Erik Verlinde’s case against dark matter


In a new paper, Erik Verlinde of the University of Amsterdam argues that dark matter is an illusion caused by the holographic emergence of space-time from quantum entanglement.
 



 

“In his calculations, Verlinde rediscovered the equations of “modified Newtonian dynamics,” or MOND. This 30-year-old theory makes an ad hoc tweak to the famous “inverse-square” law of gravity in Newton’s and Einstein’s theories in order to explain some of the phenomena attributed to dark matter.”

Natalie Wolchover

 

Natalie Wolchover dramatically introduces Erik Verlinde as:  
 

The Man Who's Trying to Kill Dark Matter

 



She writes:
 

For 80 years, scientists have puzzled over the way galaxies and other cosmic structures appear to gravitate toward something they cannot see. This hypothetical “dark matter” seems to outweigh all visible matter by a startling ratio of five to one, suggesting that we barely know our own universe.

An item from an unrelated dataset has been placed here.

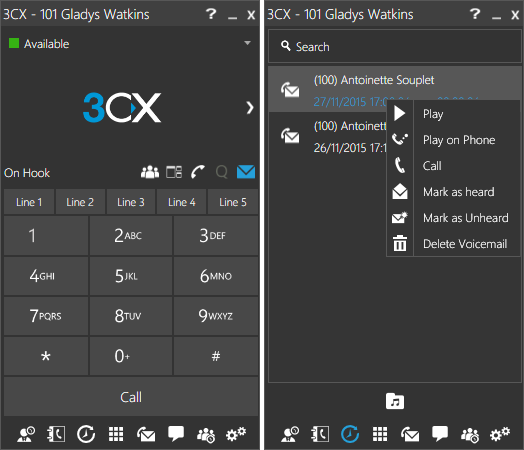
Task: Select Line 1
Action: tap(29, 202)
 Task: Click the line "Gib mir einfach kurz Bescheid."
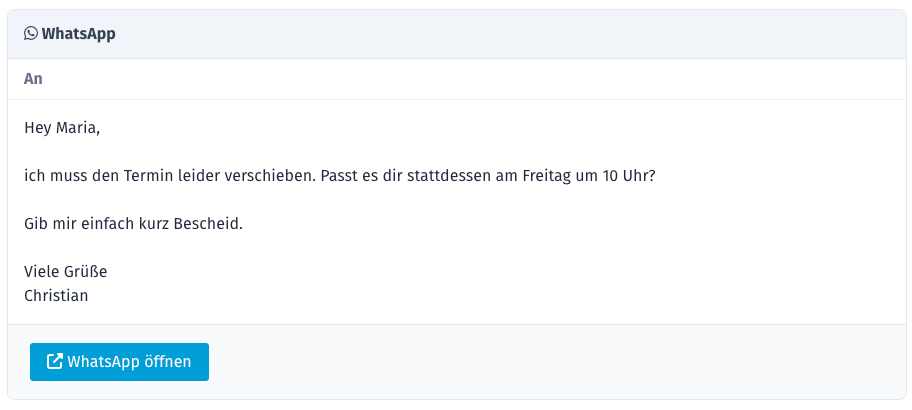pos(133,223)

Thousands of physicists are doggedly searching for these invisible particles.

 

But the dark matter hypothesis assumes scientists know how matter in the sky ought to move in the first place. At the end of 2016, a series of developments has revived a long-disfavored argument that dark matter doesn’t exist after all. In this view, no missing matter is needed to explain the errant motions of the heavenly bodies; rather, on cosmic scales, gravity itself works in a different way than either Isaac Newton or Albert Einstein predicted.

 

The latest attempt to explain away dark matter is a much-discussed proposal by Erik Verlinde, a theoretical physicist at the University of Amsterdam who is known for bold and prescient, if sometimes imperfect, ideas. In a dense 51-page paper posted online on Nov. 7, Verlinde casts gravity as a byproduct of quantum interactions and suggests that the extra gravity attributed to dark matter is an effect of “dark energy”—the background energy woven into the space-time fabric of the universe.

 

Instead of hordes of invisible particles, “dark matter is an interplay between ordinary matter and dark energy,” Verlinde said.

 

To make his case, Verlinde has adopted a radical perspective on the origin of gravity that is currently in vogue among leading theoretical physicists. Einstein defined gravity as the effect of curves in space-time created by the presence of matter. According to the new approach, gravity is an emergent phenomenon. Space-time and the matter within it are treated as a hologram that arises from an underlying network of quantum bits (called “qubits”), much as the three-dimensional environment of a computer game is encoded in classical bits on a silicon chip. Working within this framework, Verlinde traces dark energy to a property of these underlying qubits that supposedly encode the universe. On large scales in the hologram, he argues, dark energy interacts with matter in just the right way to create the illusion of dark matter.

 

In his calculations, Verlinde rediscovered the equations of “modified Newtonian dynamics,” or MOND. This 30-year-old theory makes an ad hoc tweak to the famous “inverse-square” law of gravity in Newton’s and Einstein’s theories in order to explain some of the phenomena attributed to dark matter. That this ugly fix works at all has long puzzled physicists. “I have a way of understanding the MOND success from a more fundamental perspective,” Verlinde said.

 

Many experts have called Verlinde’s paper compelling but hard to follow. While it remains to be seen whether his arguments will hold up to scrutiny, the timing is fortuitous. In a new analysis of galaxies published on Nov. 9 in Physical Review Letters, three astrophysicists led by Stacy McGaugh of Case Western Reserve University in Cleveland, Ohio, have strengthened MOND’s case against dark matter.

 

The researchers analyzed a diverse set of 153 galaxies, and for each one they compared the rotation speed of visible matter at any given distance from the galaxy’s center with the amount of visible matter contained within that galactic radius. Remarkably, these two variables were tightly linked in all the galaxies by a universal law, dubbed the “radial acceleration relation.” This makes perfect sense in the MOND paradigm, since visible matter is the exclusive source of the gravity driving the galaxy’s rotation (even if that gravity does not take the form prescribed by Newton or Einstein). With such a tight relationship between gravity felt by visible matter and gravity given by visible matter, there would seem to be no room, or need, for dark matter.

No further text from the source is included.